▸ **What is needed**
Pull out every line of the material that contains the string "width", matching case exactly.

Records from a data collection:
::::
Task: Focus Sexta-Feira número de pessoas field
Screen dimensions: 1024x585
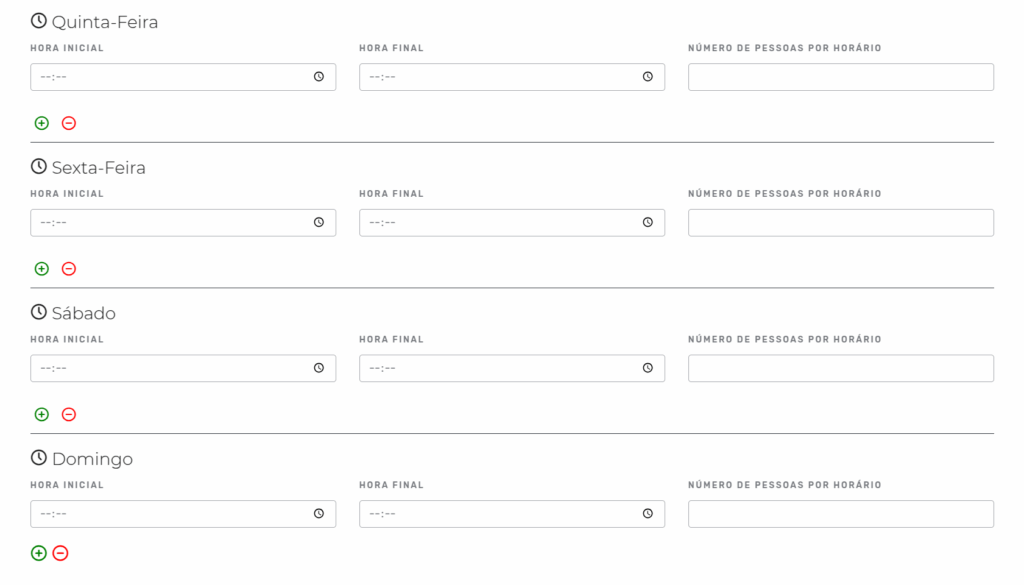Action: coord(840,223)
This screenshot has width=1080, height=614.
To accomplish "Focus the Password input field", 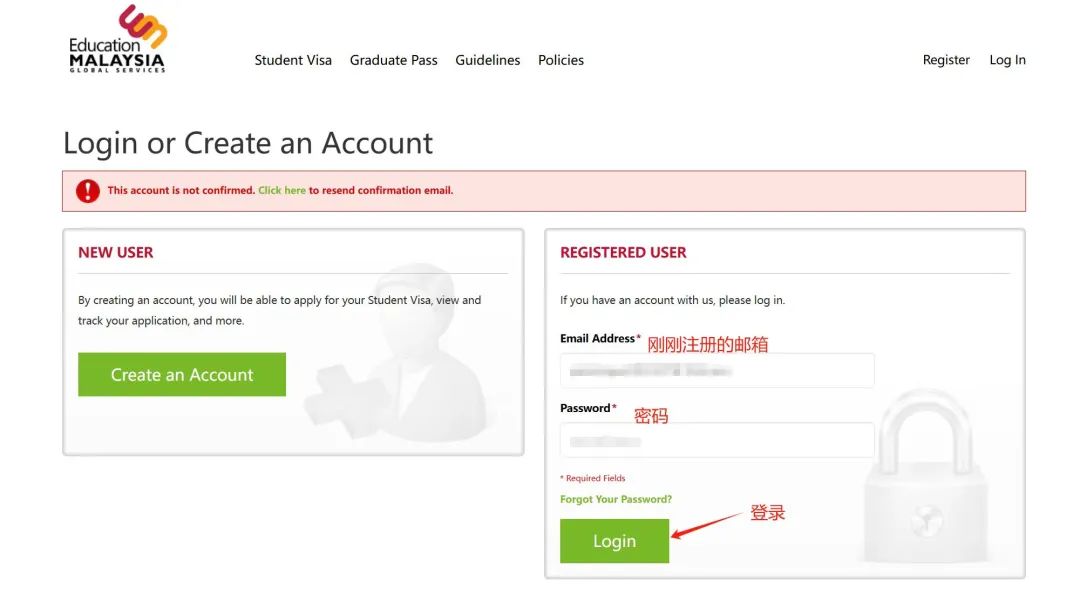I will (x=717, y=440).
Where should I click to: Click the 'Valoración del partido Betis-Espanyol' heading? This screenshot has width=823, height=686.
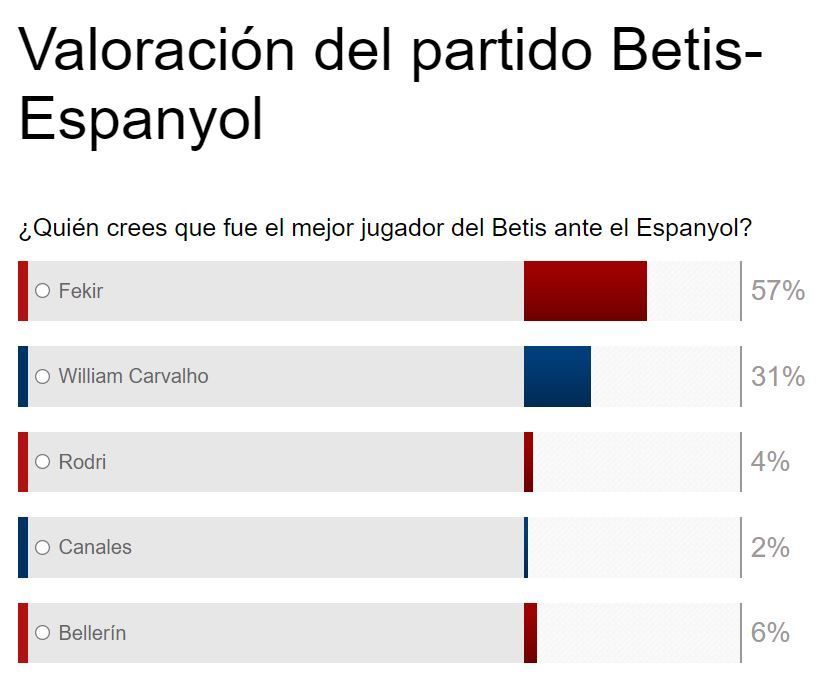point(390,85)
::::
▸ **Complete answer**
This screenshot has width=1080, height=614.
Where should I click to: Click the 'Valoración del partido Betis-Espanyol' heading? This screenshot has width=823, height=686.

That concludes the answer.